Short Answer
Technically speaking there is a difference between ethics, which is founded on language and argumentation, and altruism, which is behavior that is eusocial. In fact, altruism needn't even be psychological because it can occur at a biological level sufficiently far from consciousness (such as in ants) and is known as reciprocal altruism.
Long Answer
For something to be considered ethics it must according to IEP:
The field of ethics (or moral philosophy) involves systematizing, defending, and recommending concepts of right and wrong behavior.
Note that animals are not capable of arguing over concepts that require some form of grammar. Even other great apes who are capable of signing lack the capacity for ethical behavior based on their inability to use a full-fledged language that excludes signaling even with signs from sign language.
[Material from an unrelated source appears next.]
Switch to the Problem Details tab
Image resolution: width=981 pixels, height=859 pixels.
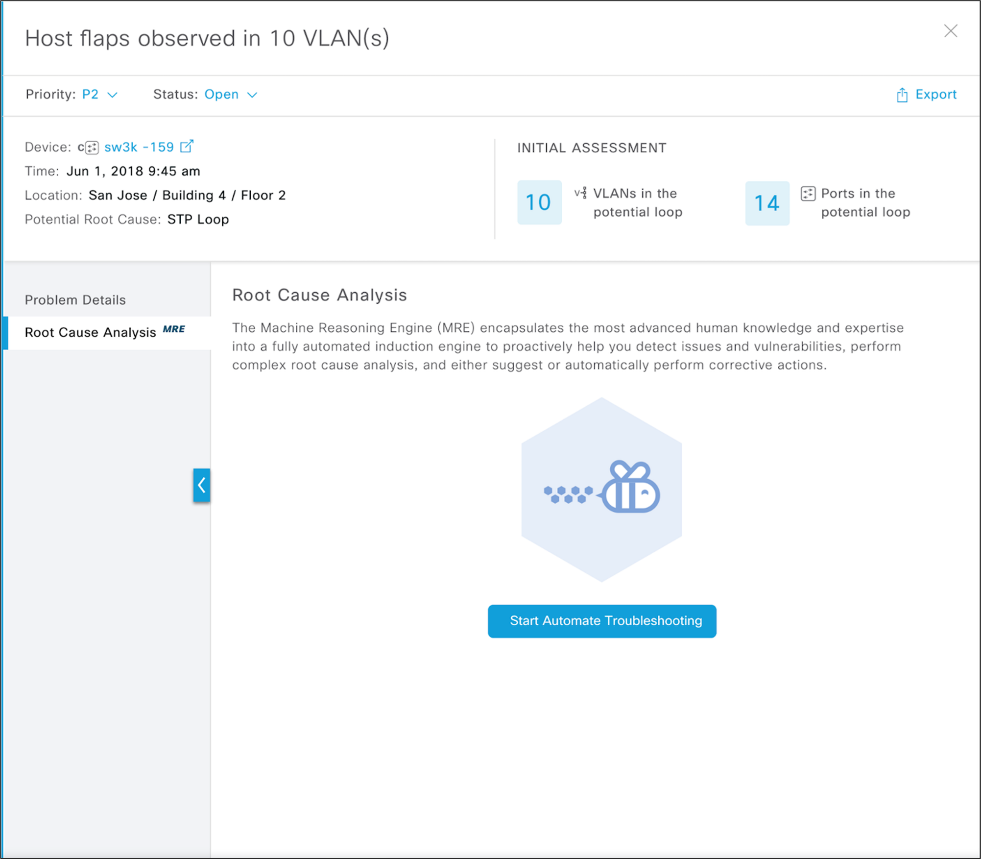(76, 300)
But animals are capable of eusocial behavior described well in E.O. Wilson's The Social Conquest of Earth, and ultimately that extends from at least ants to people.
From WP:
In evolutionary biology, reciprocal altruism is a behaviour whereby an organism acts in a manner that temporarily reduces its fitness while increasing another organism's fitness, with the expectation that the other organism will act in a similar manner at a later time. The concept was initially developed by Robert Trivers to explain the evolution of cooperation as instances of mutually altruistic acts. The concept is close to the strategy of "tit for tat" used in game theory.
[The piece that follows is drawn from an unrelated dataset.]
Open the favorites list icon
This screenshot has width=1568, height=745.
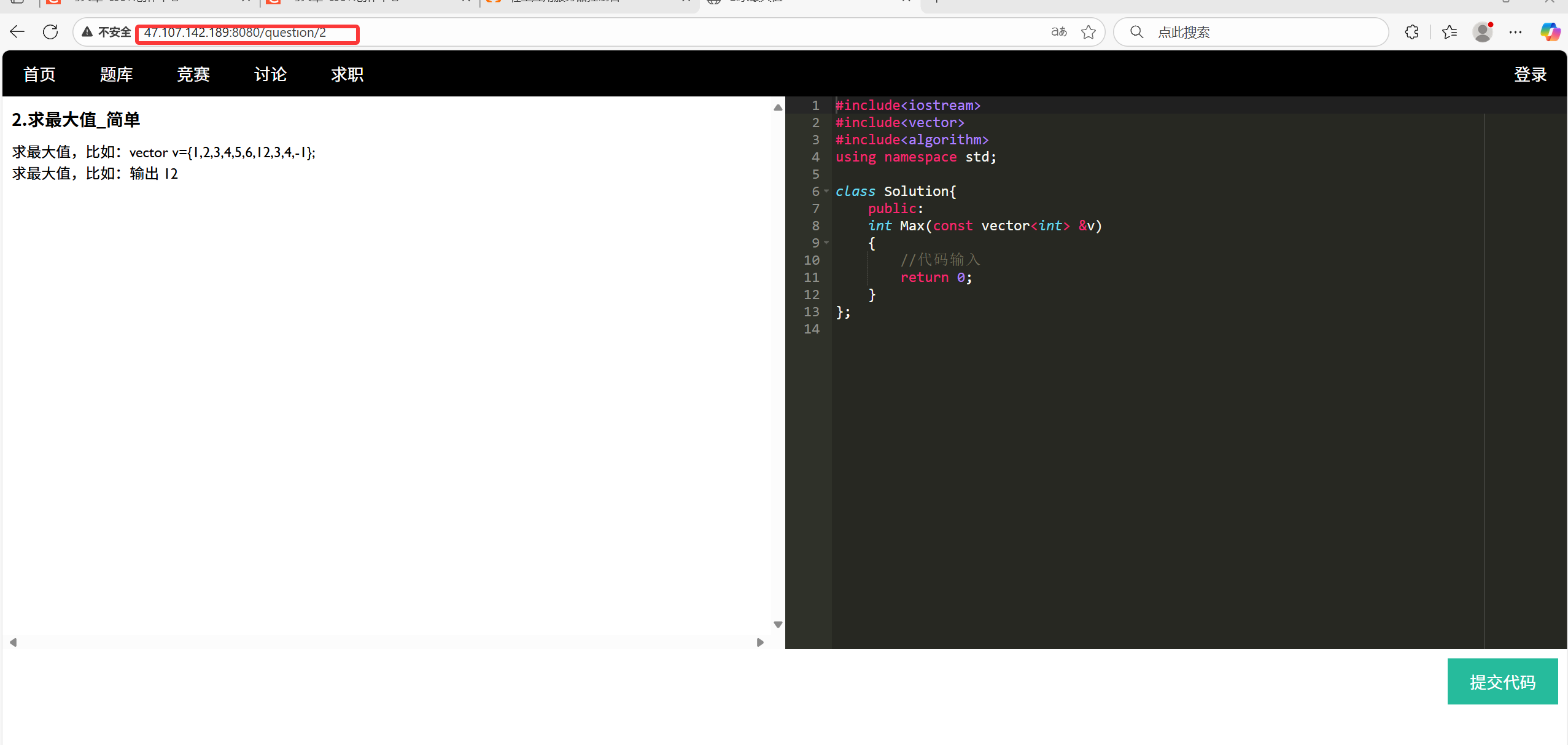point(1450,32)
To understand the link between genes and behavior, one has to ultimately understand that genes express proteins in organisms that are correlated to behavior through heredity and learning. This is the subject of study in behavioral epigenetics.
Strictly speaking, ethicists divide ethics up into 3 major branches:
- Meta-ethics, concerning the theoretical meaning and reference of moral propositions, and how their truth values (if any) can be determined
- Normative ethics, concerning the practical means of determining a moral course of action
- Applied ethics, concerning what a person is obligated (or permitted) to do in a specific situation or a particular domain of action.
What all of these have in common is the use of reason, so without reason, there can be not ethics.